Dabei unterstrich er die Bedeutung der mittelständischen Bauwirtschaft als "Rückgrat des Bahnbaus in Deutschland". Überschattet wurde die Tagung von der Unsicherheit, wann und wie es mit dem Bundeshaushalt nach dem Scheitern der Ampelkoalition nun weitergehen wird. "Beim aktuellen Zustand unseres Schienennetzes können wir uns weitere Verzögerungen nicht mehr leisten", unterstrich der BVMB-Präsident.

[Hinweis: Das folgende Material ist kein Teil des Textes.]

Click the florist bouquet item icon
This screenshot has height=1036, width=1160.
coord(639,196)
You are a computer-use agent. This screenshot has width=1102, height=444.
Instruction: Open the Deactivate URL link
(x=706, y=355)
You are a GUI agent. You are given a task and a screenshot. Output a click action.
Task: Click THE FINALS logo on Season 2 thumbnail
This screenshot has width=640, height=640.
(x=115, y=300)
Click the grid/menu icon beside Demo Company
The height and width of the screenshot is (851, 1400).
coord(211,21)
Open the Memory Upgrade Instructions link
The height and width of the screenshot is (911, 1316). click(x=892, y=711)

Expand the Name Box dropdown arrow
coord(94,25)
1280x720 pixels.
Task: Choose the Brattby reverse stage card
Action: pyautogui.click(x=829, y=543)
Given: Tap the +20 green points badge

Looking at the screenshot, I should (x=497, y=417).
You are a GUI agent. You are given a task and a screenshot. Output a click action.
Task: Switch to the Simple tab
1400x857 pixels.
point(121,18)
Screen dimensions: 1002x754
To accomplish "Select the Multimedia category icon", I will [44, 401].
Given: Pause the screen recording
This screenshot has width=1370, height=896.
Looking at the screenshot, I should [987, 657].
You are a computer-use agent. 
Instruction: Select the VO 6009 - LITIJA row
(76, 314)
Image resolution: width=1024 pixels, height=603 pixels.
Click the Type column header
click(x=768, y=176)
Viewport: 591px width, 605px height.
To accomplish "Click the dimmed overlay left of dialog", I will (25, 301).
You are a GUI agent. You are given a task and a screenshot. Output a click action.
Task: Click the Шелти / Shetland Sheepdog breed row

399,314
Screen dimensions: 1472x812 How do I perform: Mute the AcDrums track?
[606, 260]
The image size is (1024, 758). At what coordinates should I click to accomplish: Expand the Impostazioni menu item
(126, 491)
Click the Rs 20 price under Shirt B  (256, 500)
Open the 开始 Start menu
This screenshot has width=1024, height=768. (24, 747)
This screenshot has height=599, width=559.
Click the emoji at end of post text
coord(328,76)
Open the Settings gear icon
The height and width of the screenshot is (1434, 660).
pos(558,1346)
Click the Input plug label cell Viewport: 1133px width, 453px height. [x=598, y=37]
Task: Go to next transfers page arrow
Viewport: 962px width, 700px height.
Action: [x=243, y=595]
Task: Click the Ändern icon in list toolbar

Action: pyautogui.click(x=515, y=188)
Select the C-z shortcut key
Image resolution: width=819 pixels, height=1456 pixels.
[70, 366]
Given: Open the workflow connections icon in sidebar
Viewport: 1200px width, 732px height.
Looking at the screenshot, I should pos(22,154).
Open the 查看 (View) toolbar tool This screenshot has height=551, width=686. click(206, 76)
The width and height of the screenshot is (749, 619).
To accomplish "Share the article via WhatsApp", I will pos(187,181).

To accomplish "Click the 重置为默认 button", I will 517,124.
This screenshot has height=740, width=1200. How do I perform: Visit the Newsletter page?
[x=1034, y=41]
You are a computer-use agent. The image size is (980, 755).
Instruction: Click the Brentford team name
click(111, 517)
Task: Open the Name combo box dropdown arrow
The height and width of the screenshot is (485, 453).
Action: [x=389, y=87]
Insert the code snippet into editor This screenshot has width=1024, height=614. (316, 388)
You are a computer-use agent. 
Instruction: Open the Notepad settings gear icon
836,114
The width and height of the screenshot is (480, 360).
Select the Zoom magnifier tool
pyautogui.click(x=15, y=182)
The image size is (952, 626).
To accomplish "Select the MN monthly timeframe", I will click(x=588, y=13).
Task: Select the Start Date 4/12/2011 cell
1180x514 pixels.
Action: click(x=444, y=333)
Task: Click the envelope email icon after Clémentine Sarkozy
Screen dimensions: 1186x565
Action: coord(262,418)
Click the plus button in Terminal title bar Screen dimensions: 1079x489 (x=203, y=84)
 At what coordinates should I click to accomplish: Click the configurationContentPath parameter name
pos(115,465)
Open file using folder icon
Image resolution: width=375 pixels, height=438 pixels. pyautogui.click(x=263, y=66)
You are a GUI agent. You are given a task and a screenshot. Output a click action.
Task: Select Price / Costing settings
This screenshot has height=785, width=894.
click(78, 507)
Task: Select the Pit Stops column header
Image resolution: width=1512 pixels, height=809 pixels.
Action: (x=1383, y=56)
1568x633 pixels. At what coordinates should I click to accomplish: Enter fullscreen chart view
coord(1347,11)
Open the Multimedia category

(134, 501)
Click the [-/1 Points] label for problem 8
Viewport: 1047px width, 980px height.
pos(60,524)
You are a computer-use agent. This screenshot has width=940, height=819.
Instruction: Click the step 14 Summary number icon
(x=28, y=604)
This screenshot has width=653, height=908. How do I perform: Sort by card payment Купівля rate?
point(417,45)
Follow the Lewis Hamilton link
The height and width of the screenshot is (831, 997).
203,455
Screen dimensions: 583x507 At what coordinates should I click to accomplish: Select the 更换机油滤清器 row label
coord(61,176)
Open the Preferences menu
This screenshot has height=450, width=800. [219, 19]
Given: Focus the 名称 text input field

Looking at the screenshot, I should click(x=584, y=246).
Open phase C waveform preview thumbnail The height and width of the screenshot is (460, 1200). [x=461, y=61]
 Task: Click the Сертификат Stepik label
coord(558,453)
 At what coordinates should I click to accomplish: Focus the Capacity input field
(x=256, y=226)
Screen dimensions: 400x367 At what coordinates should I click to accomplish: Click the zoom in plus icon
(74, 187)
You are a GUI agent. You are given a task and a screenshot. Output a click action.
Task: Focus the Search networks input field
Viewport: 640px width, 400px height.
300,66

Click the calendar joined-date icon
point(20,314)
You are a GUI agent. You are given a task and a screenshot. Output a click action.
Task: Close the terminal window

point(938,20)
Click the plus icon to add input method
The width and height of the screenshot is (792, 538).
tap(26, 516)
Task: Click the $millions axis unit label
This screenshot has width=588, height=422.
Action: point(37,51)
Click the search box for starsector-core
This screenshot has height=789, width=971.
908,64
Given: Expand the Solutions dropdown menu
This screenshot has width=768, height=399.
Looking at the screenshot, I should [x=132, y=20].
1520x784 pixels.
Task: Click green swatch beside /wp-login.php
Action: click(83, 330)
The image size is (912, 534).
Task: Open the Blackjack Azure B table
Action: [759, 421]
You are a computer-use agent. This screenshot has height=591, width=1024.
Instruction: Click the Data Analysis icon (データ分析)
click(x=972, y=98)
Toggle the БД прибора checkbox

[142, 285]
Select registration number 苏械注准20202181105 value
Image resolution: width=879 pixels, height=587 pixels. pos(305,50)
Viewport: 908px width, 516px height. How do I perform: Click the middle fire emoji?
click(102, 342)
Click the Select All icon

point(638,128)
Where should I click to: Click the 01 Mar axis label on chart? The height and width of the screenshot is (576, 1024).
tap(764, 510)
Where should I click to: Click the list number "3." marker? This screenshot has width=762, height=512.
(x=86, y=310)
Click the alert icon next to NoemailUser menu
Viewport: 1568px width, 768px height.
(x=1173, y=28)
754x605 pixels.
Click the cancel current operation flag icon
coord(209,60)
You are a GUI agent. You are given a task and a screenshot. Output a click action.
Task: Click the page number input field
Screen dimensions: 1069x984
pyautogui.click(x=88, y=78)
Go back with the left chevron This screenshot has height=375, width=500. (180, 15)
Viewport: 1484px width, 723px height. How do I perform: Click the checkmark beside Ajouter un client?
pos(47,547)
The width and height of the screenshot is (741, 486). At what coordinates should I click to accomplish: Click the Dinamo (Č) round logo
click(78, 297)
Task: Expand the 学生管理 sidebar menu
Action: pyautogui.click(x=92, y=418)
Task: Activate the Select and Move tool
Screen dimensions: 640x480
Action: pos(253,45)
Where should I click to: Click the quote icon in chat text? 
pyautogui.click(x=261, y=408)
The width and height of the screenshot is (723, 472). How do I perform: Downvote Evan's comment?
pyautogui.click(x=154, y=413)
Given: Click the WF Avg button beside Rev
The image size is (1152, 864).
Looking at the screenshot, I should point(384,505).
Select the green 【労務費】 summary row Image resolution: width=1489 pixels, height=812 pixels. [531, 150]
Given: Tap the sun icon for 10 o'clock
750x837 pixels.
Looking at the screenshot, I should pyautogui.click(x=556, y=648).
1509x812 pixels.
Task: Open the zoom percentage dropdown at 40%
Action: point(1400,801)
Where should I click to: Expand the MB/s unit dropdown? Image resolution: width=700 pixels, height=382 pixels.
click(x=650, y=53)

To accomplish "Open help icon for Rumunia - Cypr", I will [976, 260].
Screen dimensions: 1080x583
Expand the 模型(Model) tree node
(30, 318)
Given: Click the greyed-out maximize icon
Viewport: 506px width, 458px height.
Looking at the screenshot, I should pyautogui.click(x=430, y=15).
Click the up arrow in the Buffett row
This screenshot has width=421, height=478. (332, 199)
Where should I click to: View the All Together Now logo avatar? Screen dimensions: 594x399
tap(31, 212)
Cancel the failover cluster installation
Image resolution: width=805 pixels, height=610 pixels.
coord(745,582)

Von Bund und Bahn forderte er mehr Verlässlichkeit und Kontinuität bei der Planung von Bauprojekten. "Der politische Wille ist da, aber die Politik muss vom Reden ins Machen kommen", so Steinbrecher. Michael Gilka, Hauptgeschäftsführer des Verbandes, teilt die Einschätzung des Präsidenten und verbindet seinen Aufruf mit einem Appell an die politischen Verantwortlichen: "Wir als mittelständische Bauwirtschaft warnen gemeinsam mit der DB in der aktuellen Situation mit der vorläufigen Haushaltsführung im Januar und einer im Raum stehenden Haushaltssperre – auch wenn der neue Finanzminister Jörg Kukies diese im Deutschlandfunk-Interview für unwahrscheinlich hält – vor einem Stillstand." Das Land brauche Verlässlichkeit, Stabilität und Klarheit in Bezug auf die haushaltspolitische Situation "und diese fordern wir auch ein", sagte Gilka.
Rund 250 Vertreterinnen und Vertreter von Bahnbauunternehmen vom Gleisbau bis zur Signaltechnik im Mitgliederkreis hatten sich bei der Jahrestagung des Arbeitskreises Bahn der BVMB in Berlin zum Austausch untereinander und mit Mitarbeiterinnen und Mitarbeitern der Deutschen Bahn (DB) und dem Verkehrsministerium getroffen, teuilte der Verband mit. "18 Milliarden Euro waren 2025 für Bauprojekte im Schienennetz im Haushaltsentwurf fest eingeplant, und jetzt ist wieder alles in der Schwebe", bewertete Präsident Steinbrecher die aktuelle Lage nach dem Bruch der von Olaf Scholz geführten Koalition.